From: paulmck@linux.ibm.com (Paul E. McKenney)
Subject: v5.0-rc2 and NVMeOF
Date: Wed, 13 Feb 2019 14:09:23 -0800 [thread overview]
Message-ID: <20190213220923.GK4240@linux.ibm.com> (raw)
In-Reply-To: <1550091612.31902.48.camel@acm.org>
On Wed, Feb 13, 2019@01:00:12PM -0800, Bart Van Assche wrote:
> On Wed, 2019-02-13@11:52 -0800, Paul E. McKenney wrote:
> > On Wed, Feb 13, 2019@11:30:13AM -0800, Paul E. McKenney wrote:
> > > On Wed, Feb 13, 2019@11:12:16AM -0800, Bart Van Assche wrote:
> > > > commit 4317228ad9b86f094d70c951f9210a8a9b2816be
> > > > Author: Nitzan Carmi <nitzanc at mellanox.com>
> > > > Date: Mon Apr 9 17:50:26 2018 +0300
> > > >
> > > > nvme: Avoid flush dependency in delete controller flow
> > > >
> > > > The nvme_delete_ctrl() function queues a work item on a MEM_RECLAIM
> > > > queue (nvme_delete_wq), which eventually calls cleanup_srcu_struct(),
> > > > which in turn flushes a delayed work from an !MEM_RECLAIM queue.
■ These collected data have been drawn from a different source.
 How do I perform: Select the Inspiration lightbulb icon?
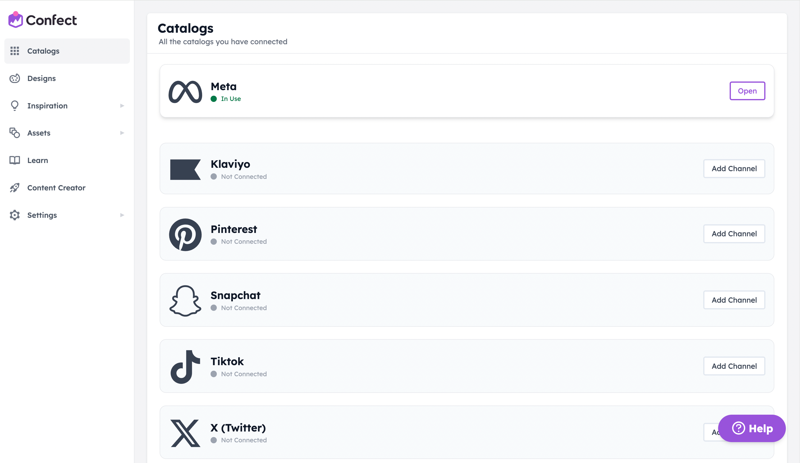tap(15, 106)
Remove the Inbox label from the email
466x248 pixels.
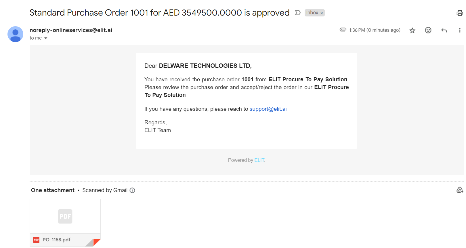[322, 13]
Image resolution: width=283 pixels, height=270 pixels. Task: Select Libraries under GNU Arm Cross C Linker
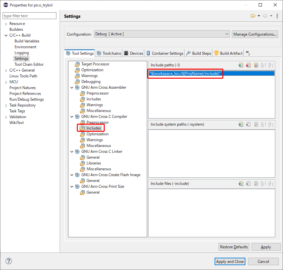pos(93,163)
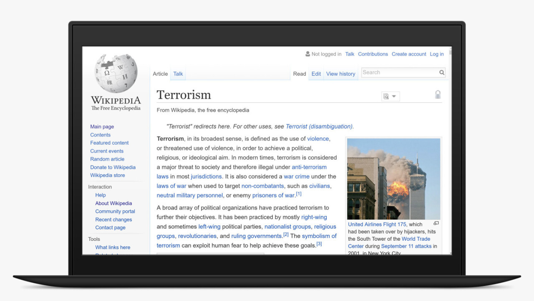Open Contributions link in top bar

coord(373,54)
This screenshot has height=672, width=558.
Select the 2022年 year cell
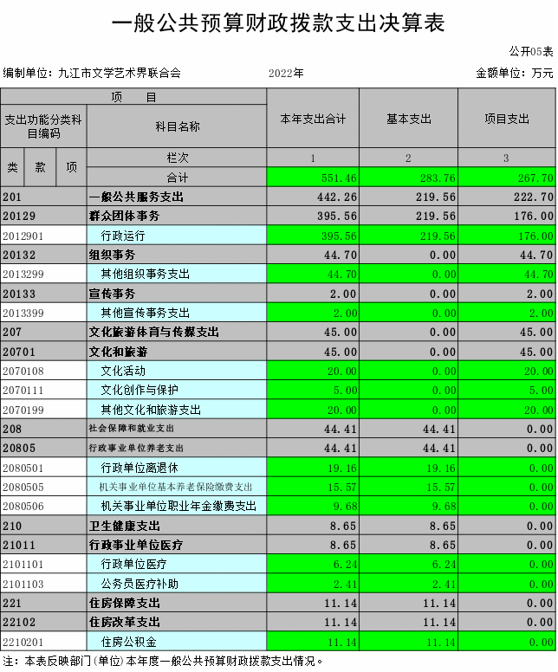286,74

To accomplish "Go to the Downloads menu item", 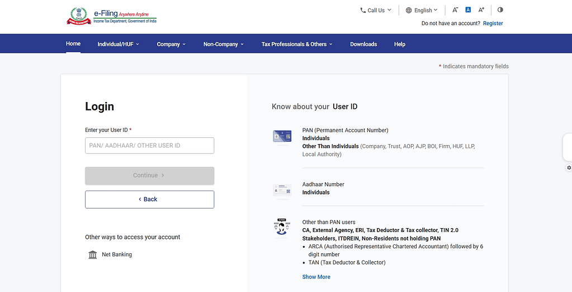I will (363, 44).
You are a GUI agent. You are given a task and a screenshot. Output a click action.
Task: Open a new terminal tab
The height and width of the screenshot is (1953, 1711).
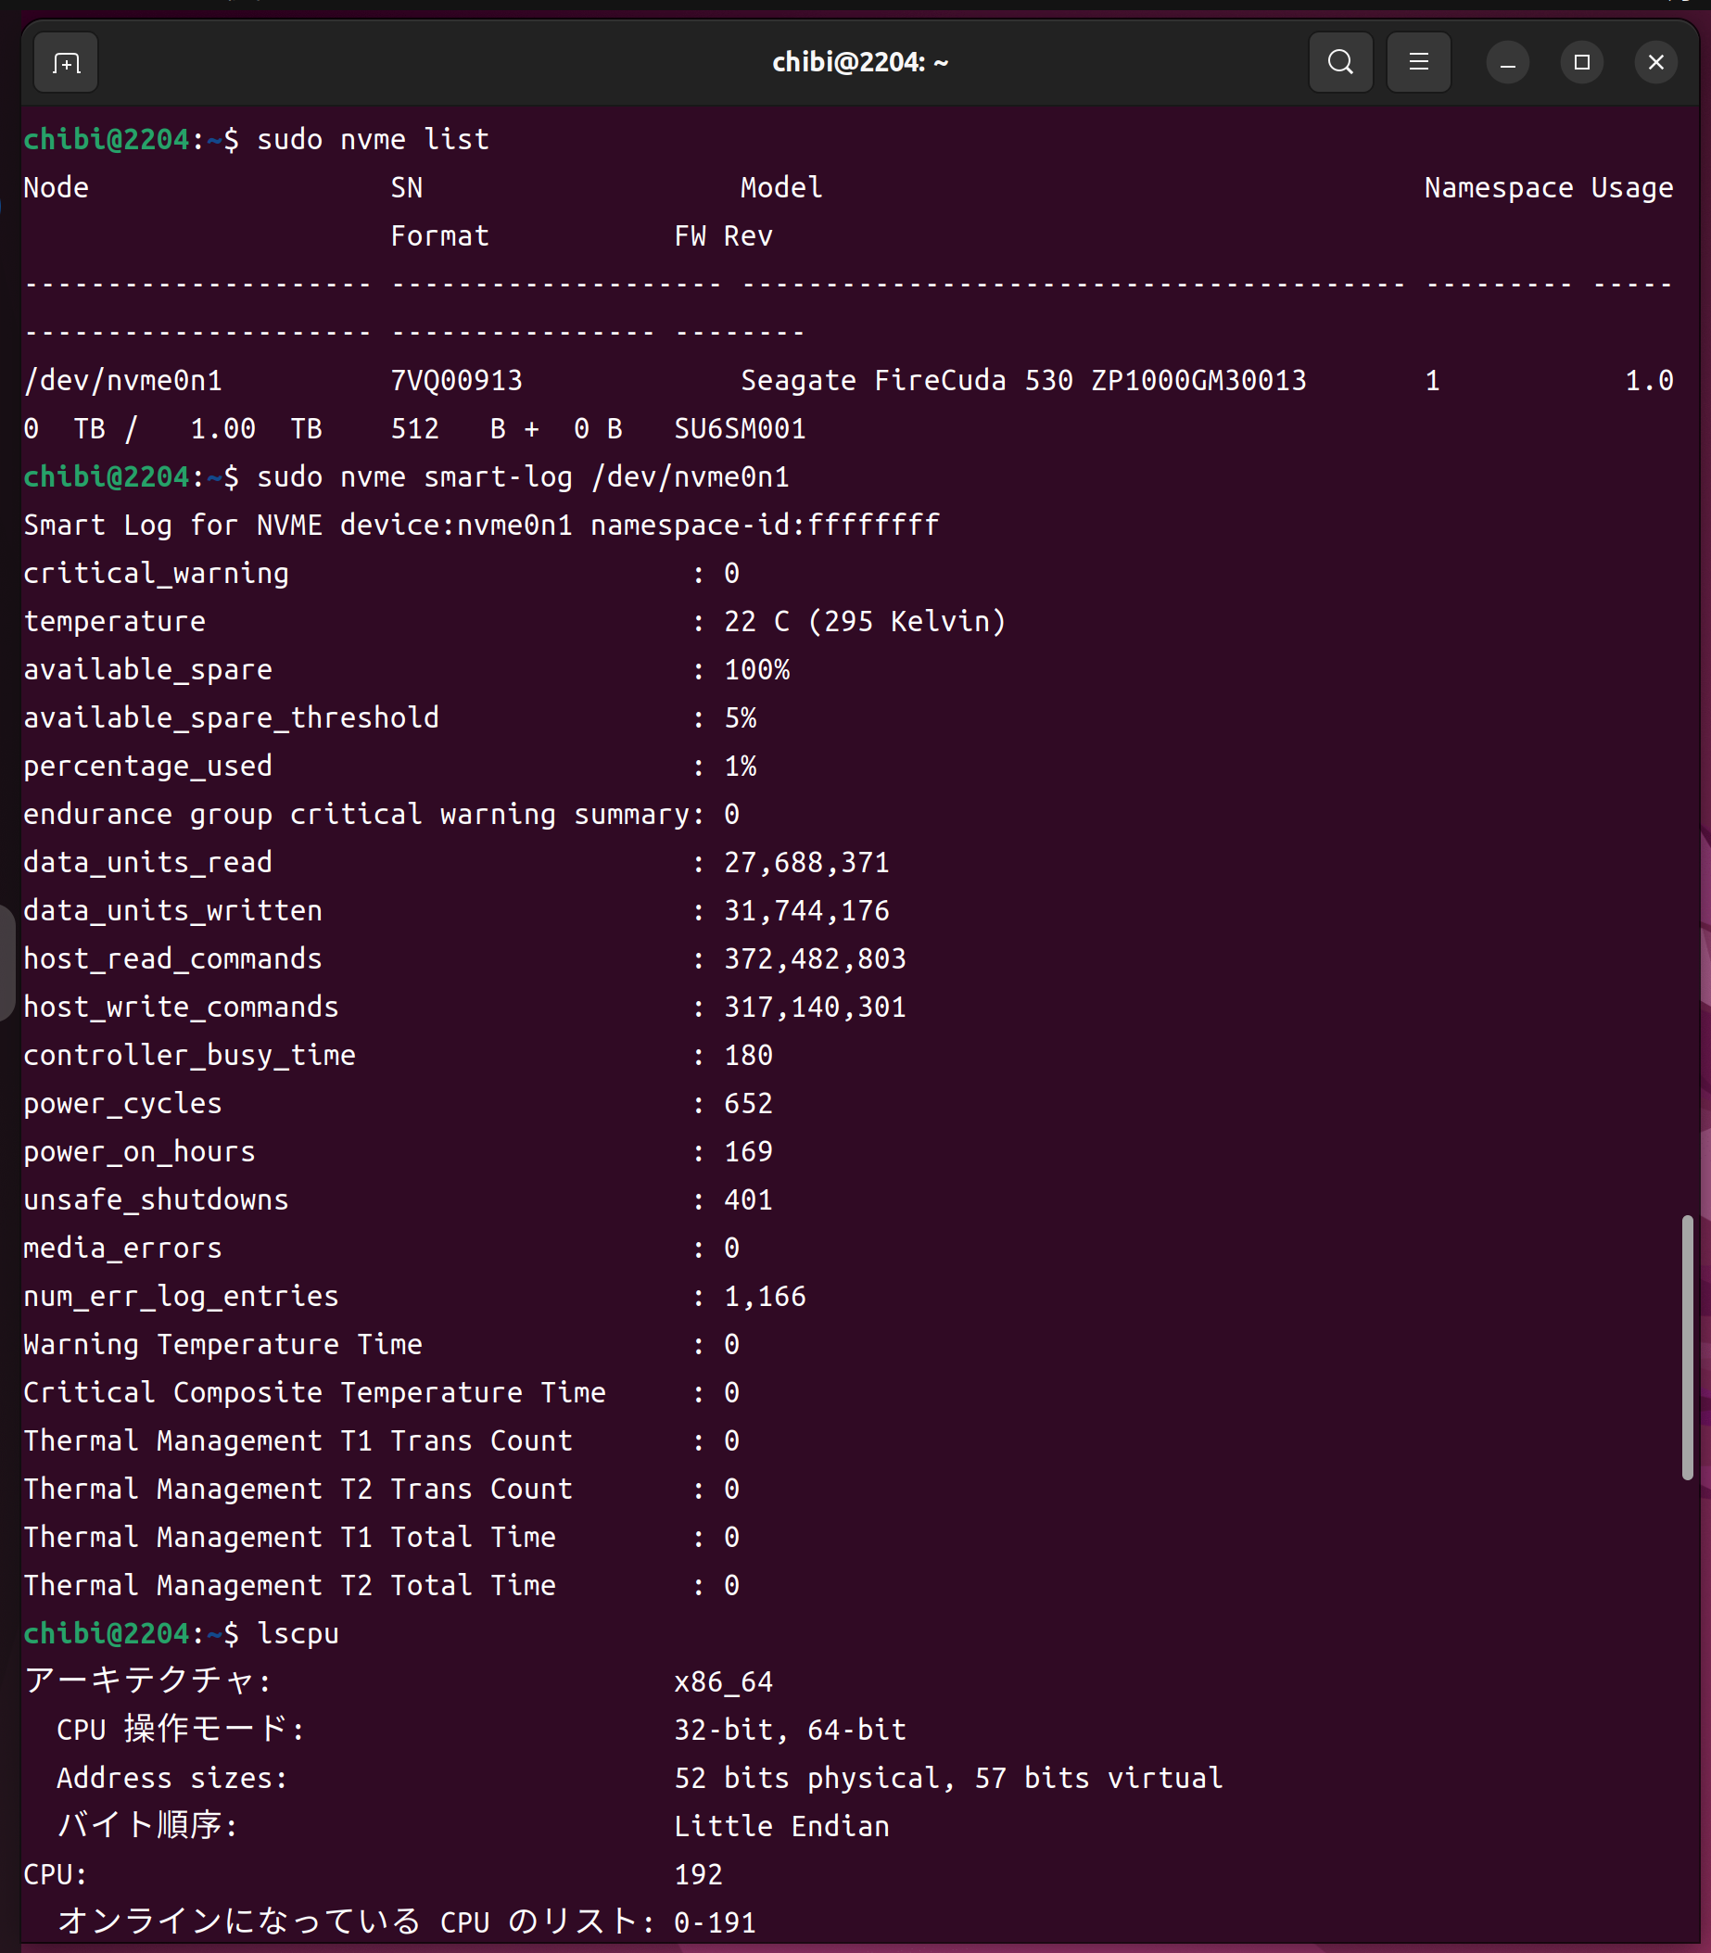click(x=65, y=63)
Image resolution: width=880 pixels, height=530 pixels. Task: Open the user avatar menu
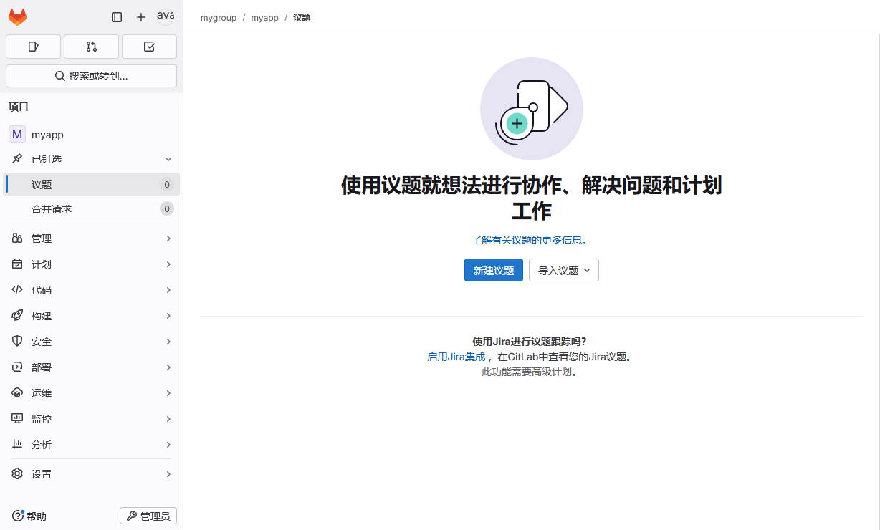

This
> > > > is unsafe as we might trigger deadlocks under severe memory pressure.
> >
> > Except that RCU's workqueues have since been set up as WQ_MEM_RECLAIM.
> >
> > So could you please try switching back to cleanup_srcu_struct()?
>
> (just back from lunch)
>
> Hi Paul,
>
> That change is sufficient to get rid of the KASAN use-after-free complaint.
> Do you want to submit a patch or do you expect me to do that? If I have to
> prepare a patch I think it will take a significant effort to come up with a
> good patch description.
How about the following untested patch? (Starting tests now.)
Thanx, Paul
------------------------------------------------------------------------
commit 65f1b53aeb25a9bddabd08e37bb4c7246320f993
Author: Paul E. McKenney <paulmck at linux.ibm.com>
Date: Wed Feb 13 13:54:37 2019 -0800
srcu: Remove cleanup_srcu_struct_quiesced()
The cleanup_srcu_struct_quiesced() function was added because NVME
used WQ_MEM_RECLAIM workqueues and SRCU did not, which meant that
NVME workqueues waiting on SRCU workqueues could result in deadlocks
during low-memory conditions. However, SRCU now also has WQ_MEM_RECLAIM
workqueues, so there is no longer a potential for deadlock. Furthermore,
it turns out to be extremely hard to use cleanup_srcu_struct_quiesced()
correctly due to the fact that SRCU callback invocation accesses the
srcu_struct structure's per-CPU data area just after callbacks are
invoked. Therefore, the usual practice of using srcu_barrier() to wait
for callbacks to be invoked before invoking cleanup_srcu_struct_quiesced()
fails because SRCU's callback-invocation workqueue handler might be
delayed, which can result in cleanup_srcu_struct_quiesced() being invoked
(and thus freeing the per-CPU data) before the SRCU's callback-invocation
workqueue handler is finished using that per-CPU data. Nor is this a
theoretical problem: KASAN emitted use-after-free warnings because of
this problem on actual runs.
In short, NVME can now safely invoke cleanup_srcu_struct(), which
avoids the use-after-free scenario. And cleanup_srcu_struct_quiesced()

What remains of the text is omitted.